The plant, which in its vine form can climb to about 4.5 m, and in its shrub form to about 2 m, has glossy deep green leaves that provide the perfect foil for the flamboyant flowers. The leathery leaves are lanceolate, and may be either opposite or in whorls of three or four. The flowers are a dramatic trumpet shape, up to about 12 cm long, with a widely flared throat and 5 large overlapping petals, usually golden yellow in colour.

Fruits are seen only rarely. The rounded fruit is covered in spines about 1 cm long. Allamandas prefer full sun, and in our climate flower prolifically, particularly after good early summer rain.

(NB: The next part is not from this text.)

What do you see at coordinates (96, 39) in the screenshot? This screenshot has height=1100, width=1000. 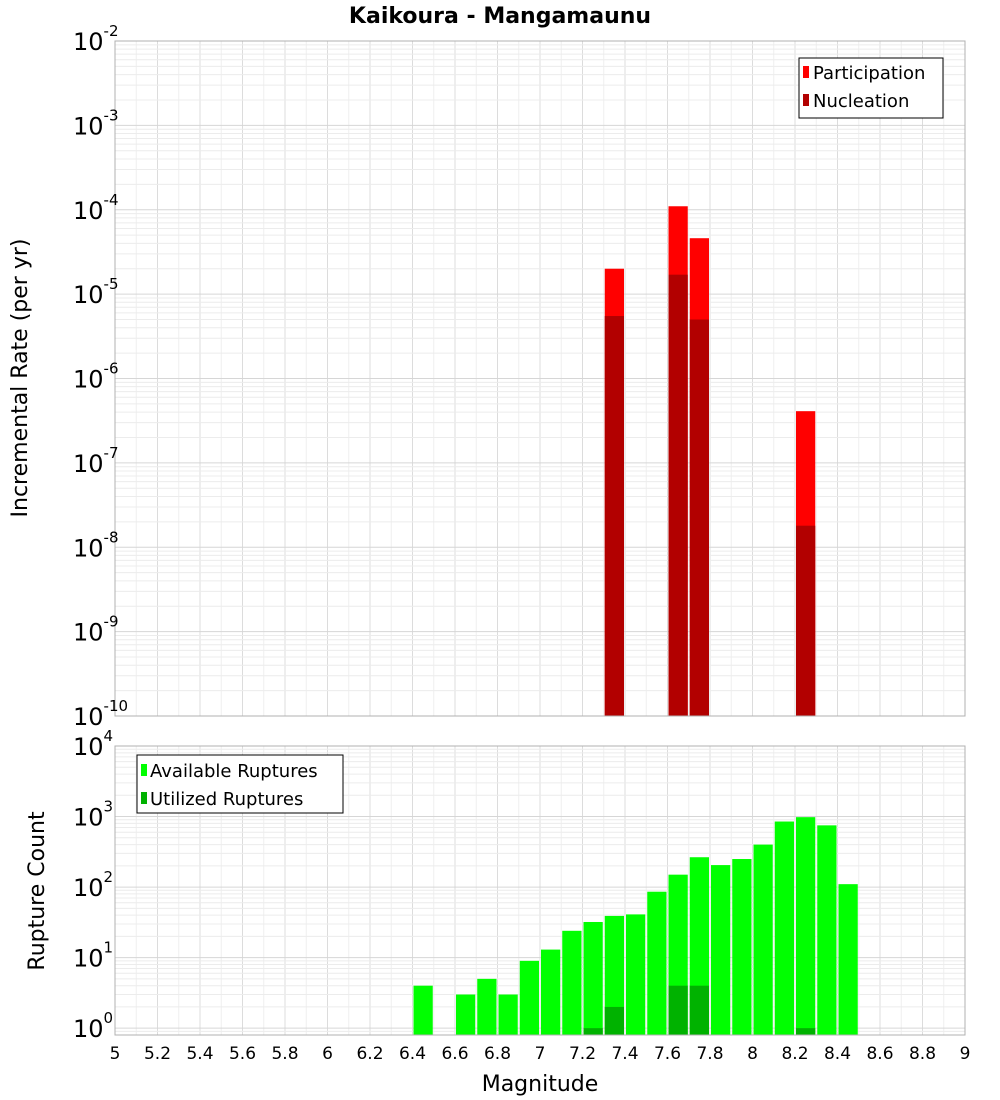 I see `rate-y-tick-label: 10⁻²` at bounding box center [96, 39].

dangerous 2Care should be taken when pruning them, as they exude a milky sap that may cause skin irritation. All parts of the plant are toxic if ingested. Propagation is usually by cuttings in late spring.

In cooler climates allamandas are often grown in pots or in hanging baskets. There are cultivars in colours other than yellow: white, purple, pink or orange are the most common. These cultivars tend to have larger blooms, and seldom produce seeds. In the wild, allamandas grow in roadside ditches, along riverbanks and other open, sunny areas, in abandoned yards, and dumps. They do not like shade, or salty or alkaline soils. In appropriate conditions they can grow up to 3 m a year. As a controlling measure, cutting is ineffective and will lead to vigorous coppicing.

Allamanda cathartica is also notable for its medicinal properties. The leaves, roots and flowers may be used in the preparation of a powerful laxative, hence the name. The milky sap has some antibacterial and possibly anticarcinogenic properties, but, as mentioned above, in its raw state will often cause gardeners regularly exposed to it to develop rashes, itches and blisters.

Information about medicinal qualities of plants, or about their use as medicines, is for interest only, and is not intended to be used as a guide for the treatment of medical conditions.